_TASK STATEMENT_
Copy the following rows word for word.

DATA SUPPLIED start

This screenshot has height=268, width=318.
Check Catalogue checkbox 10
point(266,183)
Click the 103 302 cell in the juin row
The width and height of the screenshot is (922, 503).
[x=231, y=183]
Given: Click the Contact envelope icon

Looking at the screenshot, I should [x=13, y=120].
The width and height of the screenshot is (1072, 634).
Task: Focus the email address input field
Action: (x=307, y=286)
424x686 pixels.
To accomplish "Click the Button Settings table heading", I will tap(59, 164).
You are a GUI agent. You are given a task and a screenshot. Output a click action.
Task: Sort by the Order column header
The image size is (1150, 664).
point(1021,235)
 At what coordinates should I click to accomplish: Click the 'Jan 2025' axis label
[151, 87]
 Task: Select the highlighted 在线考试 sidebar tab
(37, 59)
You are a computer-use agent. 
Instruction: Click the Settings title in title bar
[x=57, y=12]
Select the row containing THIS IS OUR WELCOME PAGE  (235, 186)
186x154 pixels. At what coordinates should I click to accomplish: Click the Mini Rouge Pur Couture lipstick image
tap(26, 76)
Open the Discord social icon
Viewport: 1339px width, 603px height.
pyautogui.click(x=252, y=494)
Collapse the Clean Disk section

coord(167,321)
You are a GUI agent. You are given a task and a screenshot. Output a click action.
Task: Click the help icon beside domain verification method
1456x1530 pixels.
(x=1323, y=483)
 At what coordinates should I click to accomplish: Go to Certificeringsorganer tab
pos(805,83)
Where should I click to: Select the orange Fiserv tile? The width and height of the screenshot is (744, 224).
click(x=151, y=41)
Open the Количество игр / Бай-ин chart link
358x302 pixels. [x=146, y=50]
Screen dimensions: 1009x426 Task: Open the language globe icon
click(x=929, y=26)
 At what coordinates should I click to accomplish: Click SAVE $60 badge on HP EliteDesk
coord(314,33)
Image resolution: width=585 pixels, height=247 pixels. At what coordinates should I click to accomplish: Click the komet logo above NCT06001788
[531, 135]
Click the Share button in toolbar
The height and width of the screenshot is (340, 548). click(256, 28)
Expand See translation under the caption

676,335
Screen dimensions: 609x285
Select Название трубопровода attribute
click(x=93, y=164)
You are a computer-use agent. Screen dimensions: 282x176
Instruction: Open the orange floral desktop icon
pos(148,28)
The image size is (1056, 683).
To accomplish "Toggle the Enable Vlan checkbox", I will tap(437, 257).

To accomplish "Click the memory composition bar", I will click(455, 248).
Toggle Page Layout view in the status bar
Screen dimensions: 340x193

DATA SUPPLIED end

_THE RESPONSE_
This screenshot has height=268, width=318.
Check Catalogue checkbox 10
point(266,183)
Click the 103 302 cell in the juin row
The width and height of the screenshot is (922, 503).
[x=231, y=183]
Given: Click the Contact envelope icon

Looking at the screenshot, I should [x=13, y=120].
The width and height of the screenshot is (1072, 634).
Task: Focus the email address input field
Action: (x=307, y=286)
424x686 pixels.
To accomplish "Click the Button Settings table heading", I will tap(59, 164).
You are a GUI agent. You are given a task and a screenshot. Output a click action.
Task: Sort by the Order column header
The image size is (1150, 664).
point(1021,235)
 At what coordinates should I click to accomplish: Click the 'Jan 2025' axis label
[151, 87]
 Task: Select the highlighted 在线考试 sidebar tab
(37, 59)
You are a computer-use agent. 
Instruction: Click the Settings title in title bar
[x=57, y=12]
Select the row containing THIS IS OUR WELCOME PAGE  (235, 186)
186x154 pixels. At what coordinates should I click to accomplish: Click the Mini Rouge Pur Couture lipstick image
tap(26, 76)
Open the Discord social icon
Viewport: 1339px width, 603px height.
pyautogui.click(x=252, y=494)
Collapse the Clean Disk section

coord(167,321)
You are a GUI agent. You are given a task and a screenshot. Output a click action.
Task: Click the help icon beside domain verification method
1456x1530 pixels.
(x=1323, y=483)
 At what coordinates should I click to accomplish: Go to Certificeringsorganer tab
pos(805,83)
Where should I click to: Select the orange Fiserv tile? The width and height of the screenshot is (744, 224).
click(x=151, y=41)
Open the Количество игр / Бай-ин chart link
358x302 pixels. [x=146, y=50]
Screen dimensions: 1009x426 Task: Open the language globe icon
click(x=929, y=26)
 At what coordinates should I click to accomplish: Click SAVE $60 badge on HP EliteDesk
coord(314,33)
Image resolution: width=585 pixels, height=247 pixels. At what coordinates should I click to accomplish: Click the komet logo above NCT06001788
[531, 135]
Click the Share button in toolbar
The height and width of the screenshot is (340, 548). click(256, 28)
Expand See translation under the caption

676,335
Screen dimensions: 609x285
Select Название трубопровода attribute
click(x=93, y=164)
You are a computer-use agent. Screen dimensions: 282x176
Instruction: Open the orange floral desktop icon
pos(148,28)
The image size is (1056, 683).
To accomplish "Toggle the Enable Vlan checkbox", I will tap(437, 257).

To accomplish "Click the memory composition bar", I will click(455, 248).
Toggle Page Layout view in the status bar
Screen dimensions: 340x193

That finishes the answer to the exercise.